17.6 Materials science
Materials discovery has historically been slow: synthesise candidates suggested by chemical intuition or high-throughput experimentation, characterise them, iterate. Computational screening using density functional theory (DFT) accelerated this in the 2010s by allowing properties to be computed before synthesis, but DFT is expensive and limited in the size of system it can handle.
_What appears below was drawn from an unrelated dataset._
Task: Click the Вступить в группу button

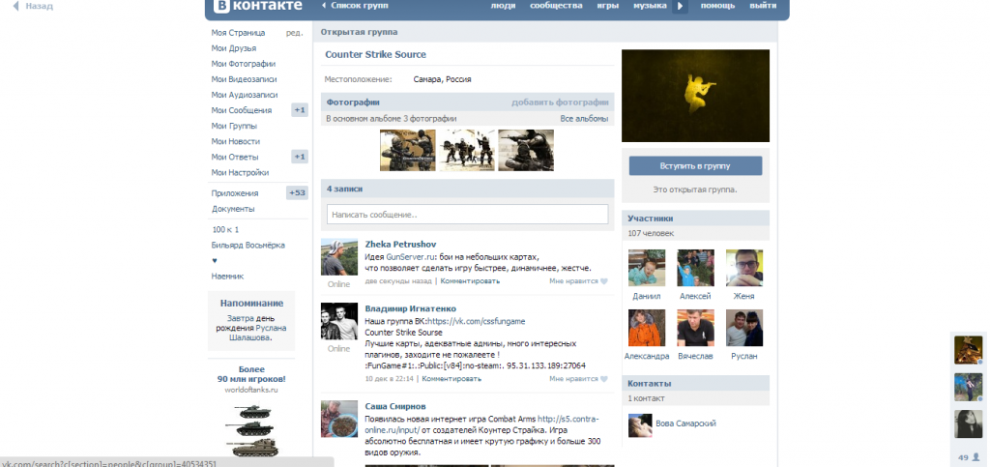Action: 695,165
GNoME (Graph Networks for Materials Exploration; Merchant and colleagues, Nature 2023, DeepMind) used an active-learning loop with a graph neural network to propose novel stable inorganic crystal structures. Starting from the Materials Project (a publicly available database of around 150,000 known and predicted stable materials), GNoME ran iterative cycles of structure generation, GNN-based stability filtering, and DFT verification. The result was 2.2 million predicted stable materials, of which roughly 380,000 were considered new and added to the Materials Project. Subsequent experimental validation by Lawrence Berkeley National Laboratory's A-Lab autonomous laboratory (Szymanski and colleagues, Nature 2023) synthesised 41 of 58 attempted candidates from this set, demonstrating that the predicted structures were physically realisable.
The numbers should be qualified. A 2024 critique by Cheetham and Seshadri argued that many of the GNoME-proposed materials are minor compositional variants of known structures, and that the rate of genuinely novel functionality is much lower than the headline figure suggests. ML-augmented materials discovery is producing a step change in the rate at which candidate materials are proposed and screened, with the bottleneck shifting back to synthesis and characterisation.
Battery materials are an area of particular interest. Microsoft and Pacific Northwest National Laboratory's January 2024 announcement of a candidate solid-state electrolyte found through ML screening attracted attention; the candidate, a sodium-lithium superionic conductor, was synthesised and tested within weeks of the prediction. Other active areas include catalysts for hydrogen production, magnetocaloric materials and superconductors. The MACE family of equivariant neural-network potentials (mentioned in Section 17.2) is increasingly used to drive molecular dynamics for these applications.